Aim of the task: The response must contain every line from the records below that has "Given".

Material provided:
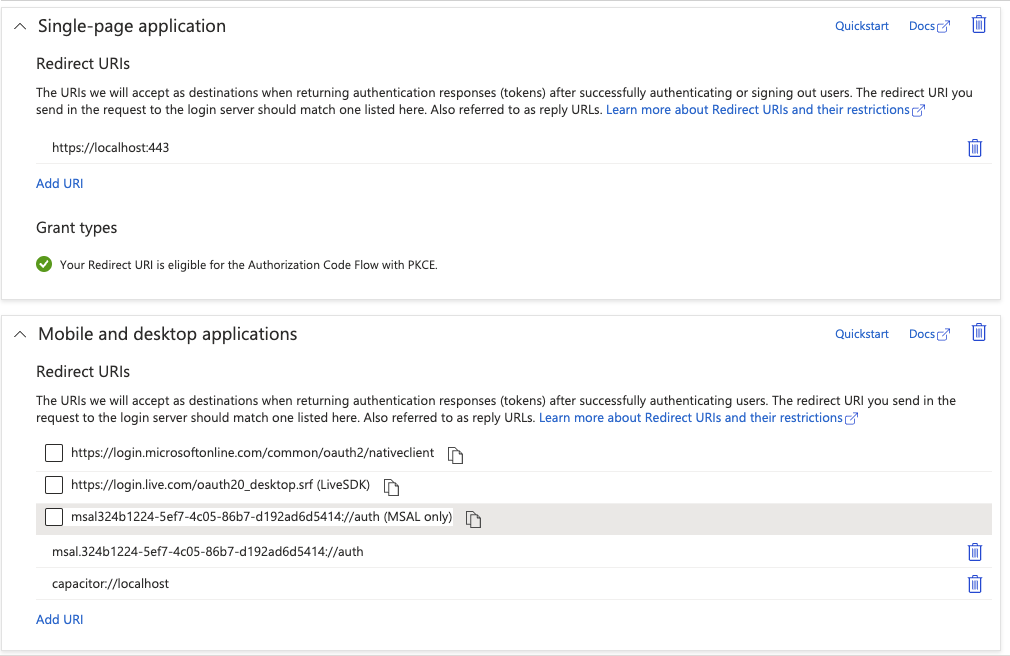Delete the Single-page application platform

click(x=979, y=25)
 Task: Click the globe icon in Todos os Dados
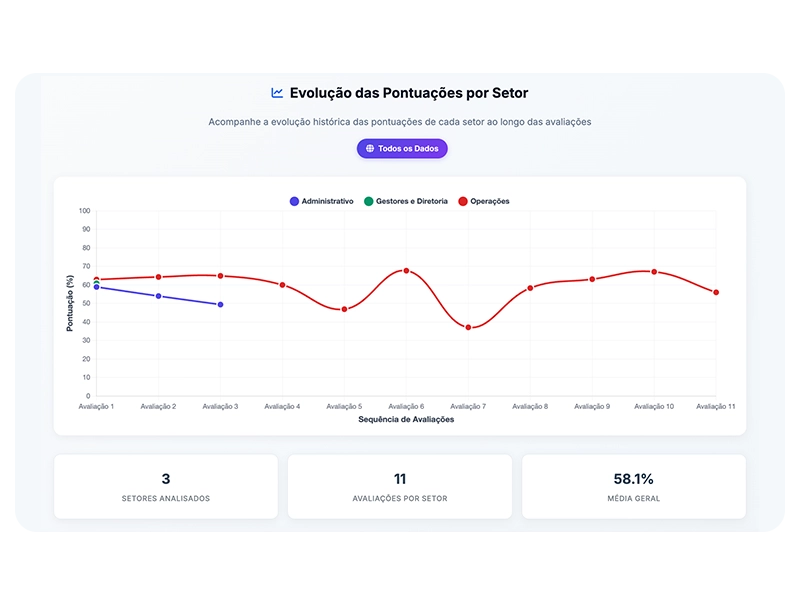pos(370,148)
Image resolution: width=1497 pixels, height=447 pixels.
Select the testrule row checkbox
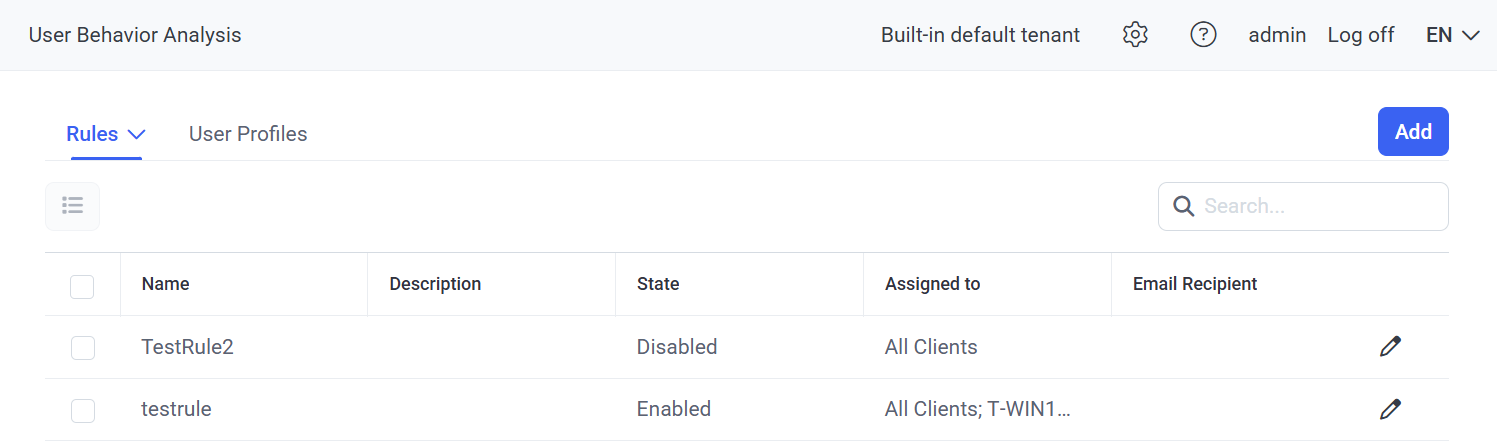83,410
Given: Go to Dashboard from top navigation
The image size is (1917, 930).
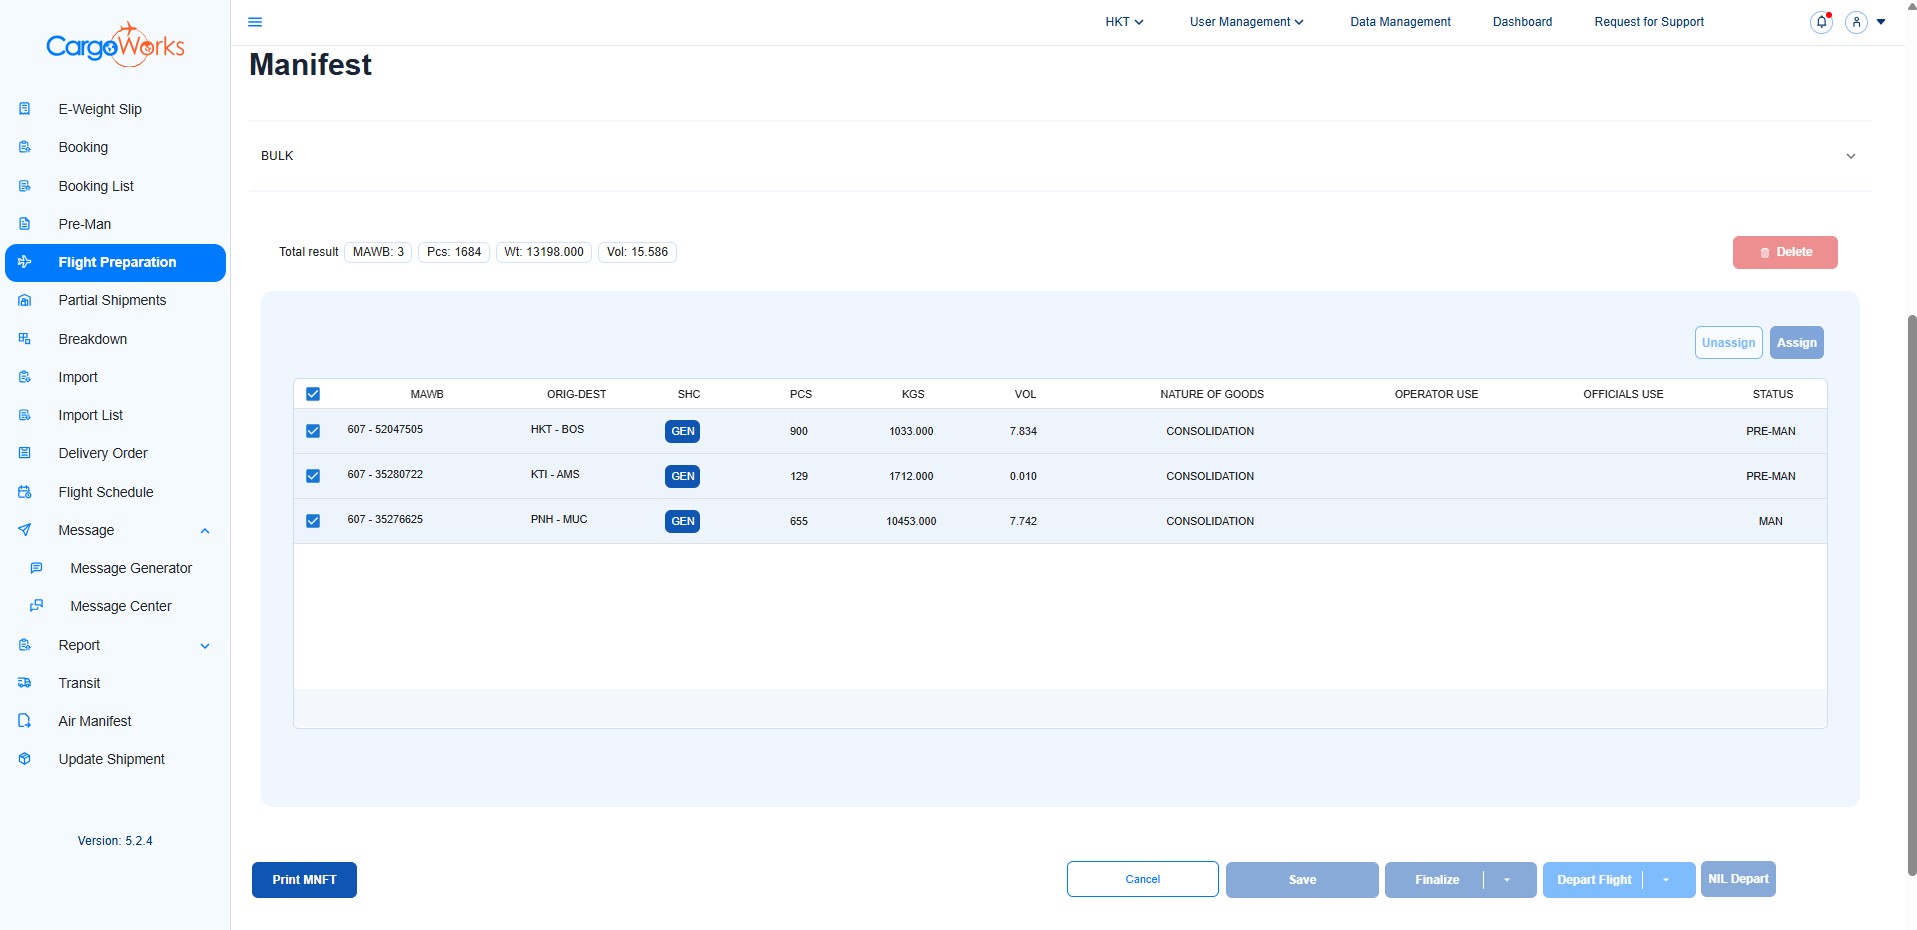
* * *
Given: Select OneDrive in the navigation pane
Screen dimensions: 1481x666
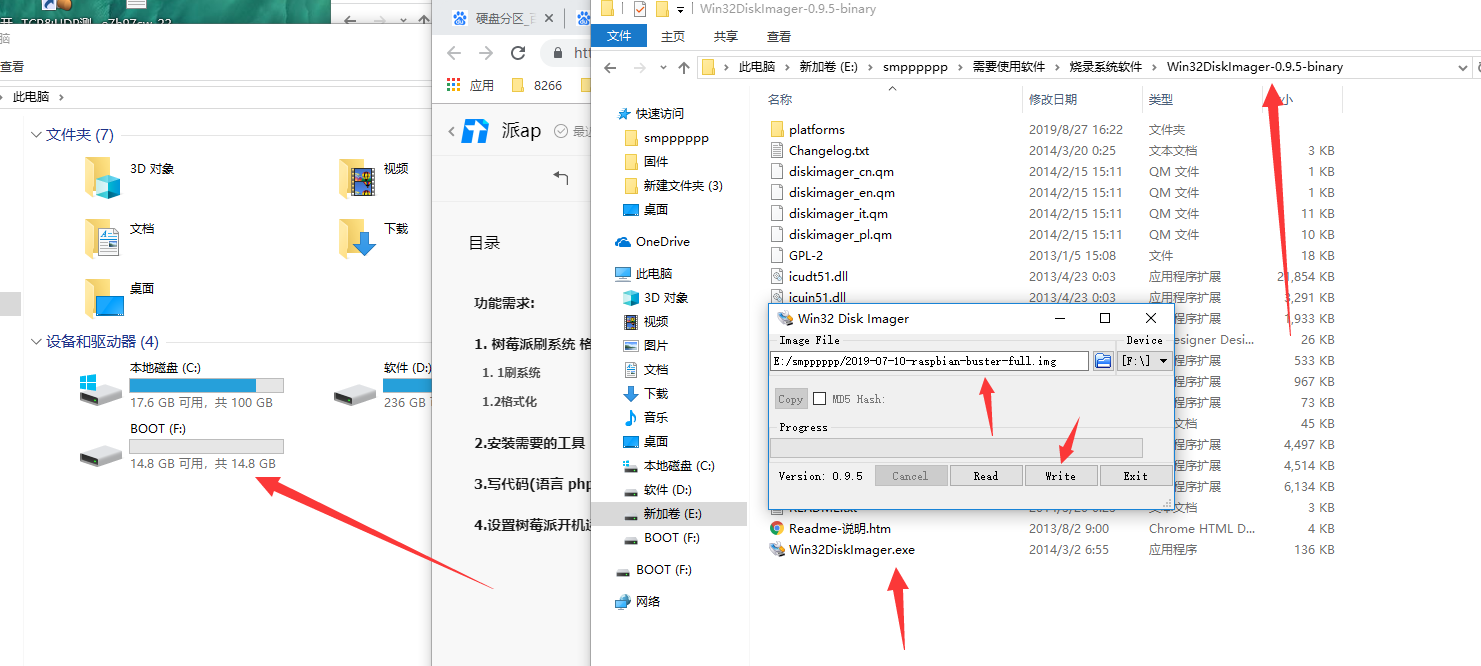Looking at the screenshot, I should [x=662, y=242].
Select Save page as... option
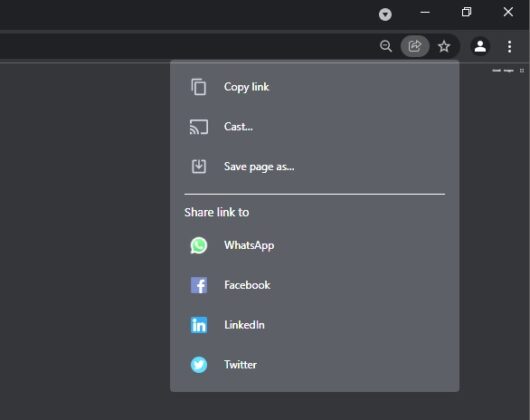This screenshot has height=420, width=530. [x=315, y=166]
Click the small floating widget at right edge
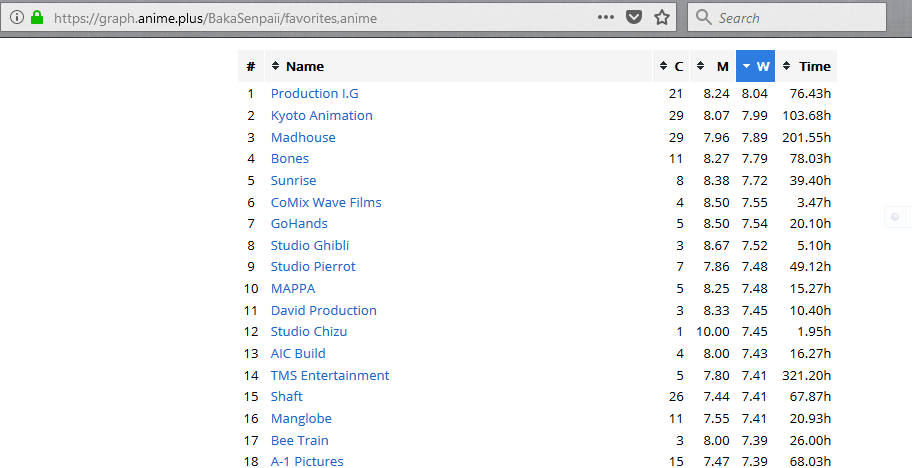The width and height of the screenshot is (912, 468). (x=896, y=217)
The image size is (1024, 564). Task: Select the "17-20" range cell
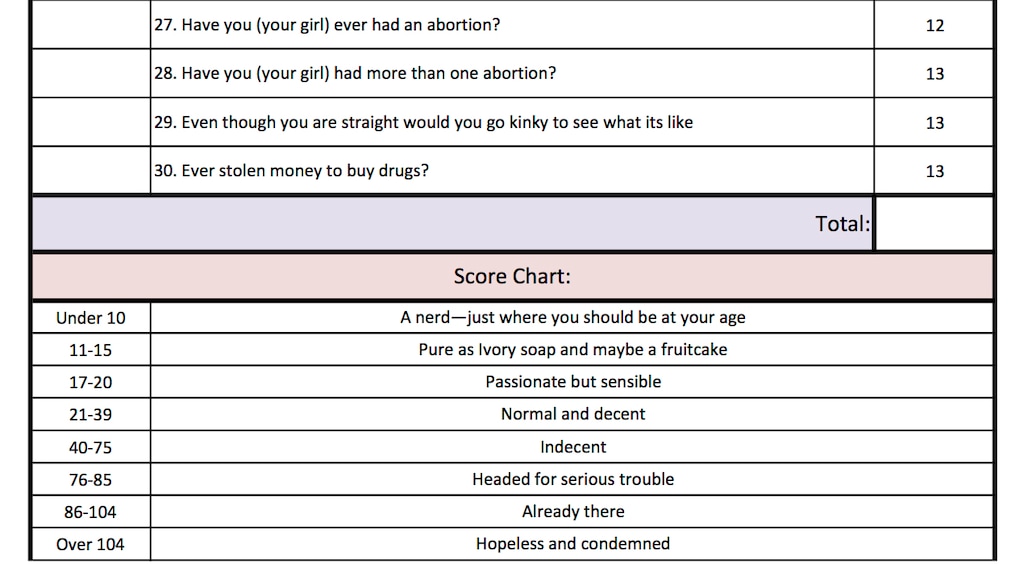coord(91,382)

Result:
Given: Go to Dashboard from top navigation
Given: Select OneDrive in the navigation pane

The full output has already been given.